━━━━━ Reading text
When running LLM inference over large datasets with many near-duplicate or repeated inputs, caching can reduce inference calls dramatically and make pipelines idempotent.

**Recommended settings:** `cache_similarity: 0.95`, `cache_backend: sqlite`, `cache_ttl: null` (cache forever for deterministic batch runs).

---

## Tuning the Similarity Threshold

| `cache_similarity` | Behaviour | Risk |
|---|---|---|
| `1.0` | Exact match only | No false positives |
| `0.97` | Catches minor typos and punctuation differences | Very low |
| `0.95` | Catches clear paraphrases (recommended default) | Low |
| `0.90` | Catches broader rewordings | Moderate — may match different intents |
| `< 0.85` | Very aggressive matching | High false-positive rate, not recommended |

Start at `0.95` and lower gradually while monitoring cache hit rate via `/api/cache/stats`.

---

## Limitations

- **Streaming responses** cached from a non-streaming request are served as a single chunk (not token-by-token). This is indistinguishable to most clients.
- **MoE models** (`moe-*` prefix) are never cached.
- **Token counts** are not recorded for cache hits (the LLM was not called).
- The `memory` backend does not survive a router restart.
- Semantic search requires the `:semantic` image (or local `sentence-transformers` install); without it, `cache_similarity < 1.0` silently falls back to exact match.
━━━━━━━━━━
━━━━━ Records
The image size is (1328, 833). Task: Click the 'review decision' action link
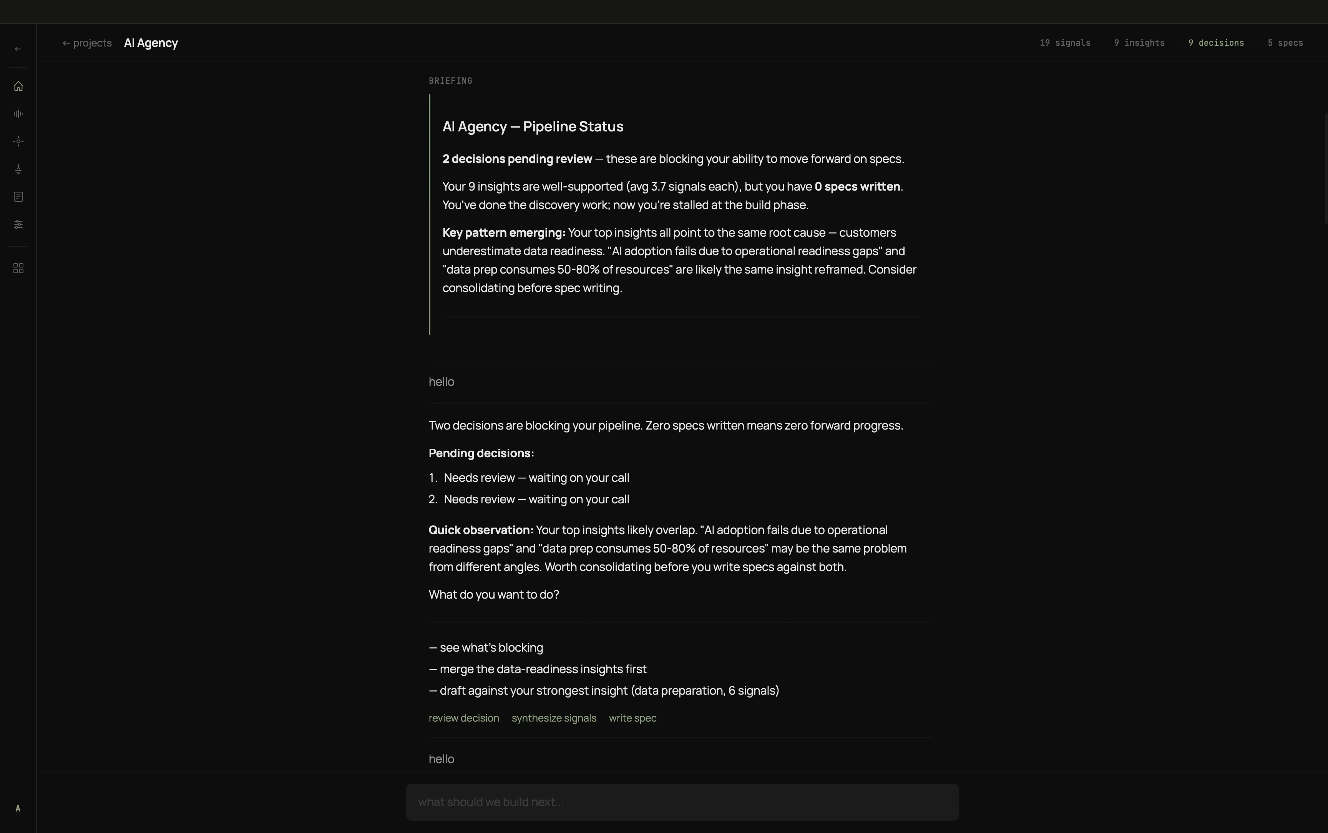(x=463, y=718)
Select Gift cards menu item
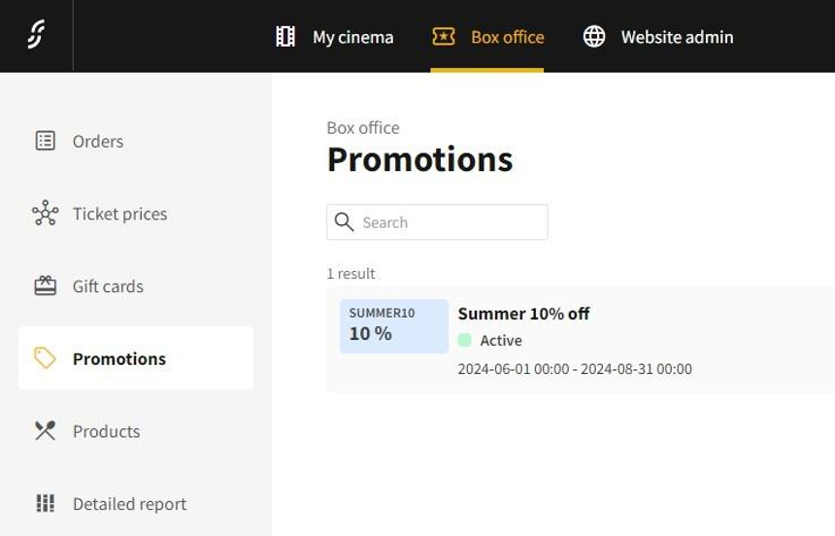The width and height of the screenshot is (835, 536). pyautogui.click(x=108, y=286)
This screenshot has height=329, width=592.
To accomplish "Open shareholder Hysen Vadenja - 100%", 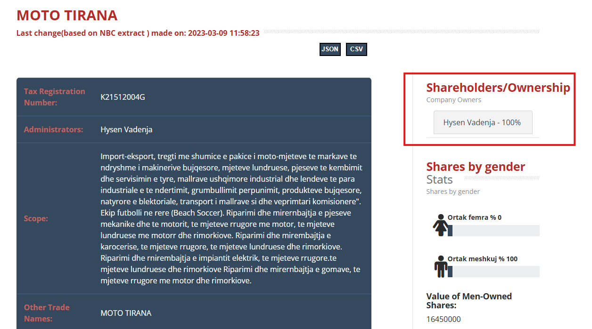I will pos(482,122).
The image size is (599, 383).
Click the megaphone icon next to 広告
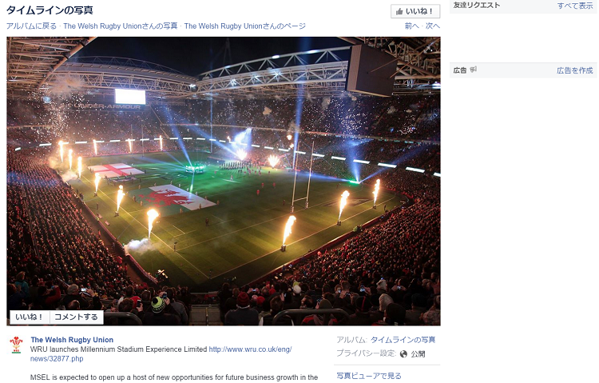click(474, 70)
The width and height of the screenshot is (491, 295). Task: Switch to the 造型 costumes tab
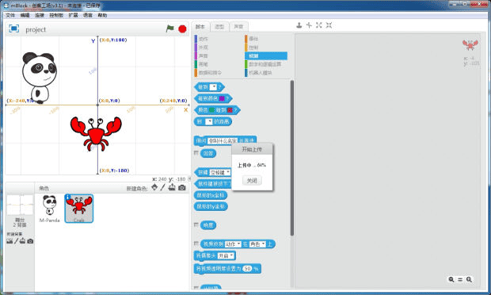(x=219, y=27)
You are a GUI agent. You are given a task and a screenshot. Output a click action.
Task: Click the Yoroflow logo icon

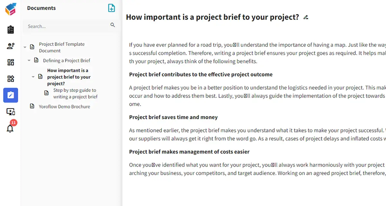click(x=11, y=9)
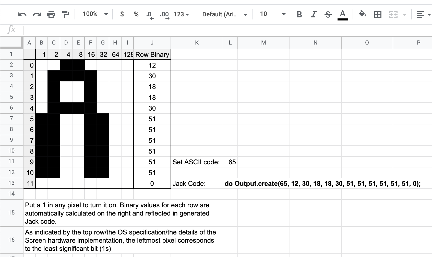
━━━━━━━━━━
■ **Task instructions**
**1)** Reproduce everything in the caching text from "## Limitations" down to "to exact match.".
**2)** In the caching text, what happens to MoE models with the `moe-*` prefix?
The records have no connection to the caching text.

■ **Task-by-task solutions**
**1)**
## Limitations

- **Streaming responses** cached from a non-streaming request are served as a single chunk (not token-by-token). This is indistinguishable to most clients.
- **MoE models** (`moe-*` prefix) are never cached.
- **Token counts** are not recorded for cache hits (the LLM was not called).
- The `memory` backend does not survive a router restart.
- Semantic search requires the `:semantic` image (or local `sentence-transformers` install); without it, `cache_similarity < 1.0` silently falls back to exact match.

**2)** They are never cached.